• _Extrait de source_
★ ★ ★ ★ ★
En substance, les Baltes ont démantelé partiellement ou, tout au moins, réformèrent en profondeur le mal nommé État providence. Tandis que le secteur privé accepta avec résignation l’inévitable réduction des salaires et des prix.
Par Manuel Llamas (*)
Pendant que la Grèce se trouve dans la salle d’opération sous respiration artificielle, la crise de la dette reprend de plus belle au sein de l’Union monétaire pendant que d’autres pays – Portugal, Espagne ou Italie – attendent leur tour dans la salle d’attente. Les bureaucrates de Bruxelles continuent à se creuser les méninges pour trouver la solution définitive à tout ce désordre : eurobonds, monétisation, suspension de paiement ?
Au début de la crise financière internationale, ces économies se virent fortement secouées par la tourmente, conséquence de leur volumineux déficit extérieur qui, à son tour, avait été provoqué par le précédent boom du crédit qui avait eu lieu entre 2002 et 2007. Leur activité économique fût freiné de manière abrupte et leurs respectifs systèmes financiers ne tinrent plus qu’à un fil. Cependant, ces États, loin de mettre en marche les traditionnelles recettes de stimulus monétaire et fiscal, se serrèrent la ceinture, affrontant ainsi de face et sans vaciller le nécessaire ajustement.
★ ★ ★ ★ ★
[Données sur les éléments et la position du texte]
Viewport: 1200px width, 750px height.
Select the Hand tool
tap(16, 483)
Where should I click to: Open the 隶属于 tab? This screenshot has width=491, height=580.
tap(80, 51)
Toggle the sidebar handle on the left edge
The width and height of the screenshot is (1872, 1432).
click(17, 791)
★ ★ ★ ★ ★
• _Consigne écrite_
Recopiez mot pour mot le passage de l'extrait sur la crise de la dette en Europe qui commence aux mots « En substance, les » et se termine après les mots « et des prix. ».

• _Solution du problème_
En substance, les Baltes ont démantelé partiellement ou, tout au moins, réformèrent en profondeur le mal nommé État providence. Tandis que le secteur privé accepta avec résignation l’inévitable réduction des salaires et des prix.